While parts such as the load tray can be replaced at relatively low cost, complex components such as the controller boards and chips won’t be. If the cost of repairing the unit exceeds the cost of a replacement, choose the latter. In addition, replacement parts for older printers can prove to be elusive—especially if the unit has been discontinued for several years. At that point, downtime in addition to cost becomes a concern.
Manufacturer support has expired
Here’s a scenario: Your office is set to switch over to a new operating system which requires new software drivers for many devices, including the printers. Without new software drivers, the hardware won’t function properly—if at all. If you have a relatively new model, the manufacturer may provide updated drivers for the new OS so users may continue to use the machine.
Unfortunately, old legacy printers might not receive such updates if they have reached end of support. In such cases, the printer needs to be hooked up to a system running the old operating system, which can reduce network security.
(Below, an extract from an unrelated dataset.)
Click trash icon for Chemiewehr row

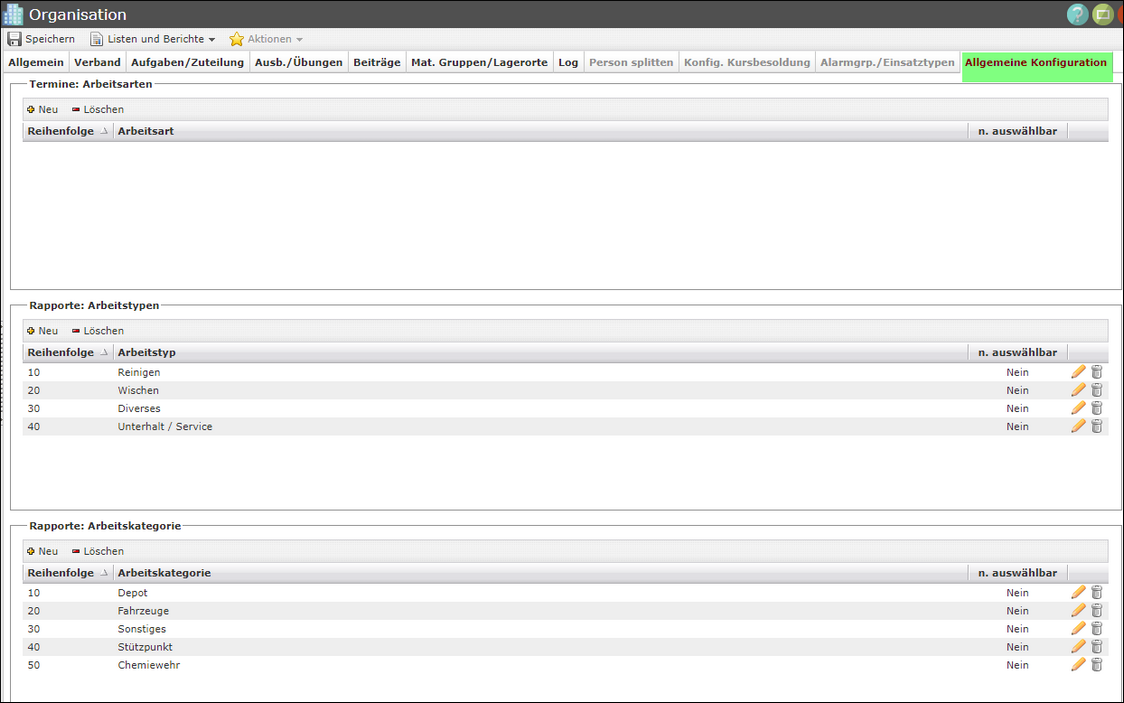click(1096, 665)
Aside from driver updates, manufacturer support can be in the form of knowledge base articles, repair and warranty, setup guides and documentation, and firmware upgrades. Once a manufacturer drops support for a printer, operating the unit becomes more difficult. Consider replacing the printer with a new model under manufacturer support.
The printer has outdated capabilities
Expanded feature sets in new printers can be another reason to retire a printer. Features such as wireless connectivity, duplex printing (printing on both sides of a paper), or support for memory cards can improve efficiency and usability. If an older printer lacking those features needs repair, consider whether a newer model would better serve the office, and consider the efficiency gains that come with it. From increased pages-per-minute (PPM) to reduced cost-per-page, a new printer can net lower operating costs over time.
Your office should be downsizing printer needs
To reduce paper waste, offices should store documents digitally and not print them unless absolutely required. Has your business evolved to use less paper in day-to-day functions as many have? If a malfunctioning printer is one of several in the office and print queues are not an issue, consider removing the faulty printer altogether rather than replacing or repairing it. Assess your company’s paper usage and make sure the printer infrastructure is proportional.
If the scenarios above ring true for your office, it’s time to retire that old printer. Its value won’t increase while the cost to maintain it may. Ultimately, it boils down to a cost benefit analysis. Making a printer repair should make financial sense first and foremost.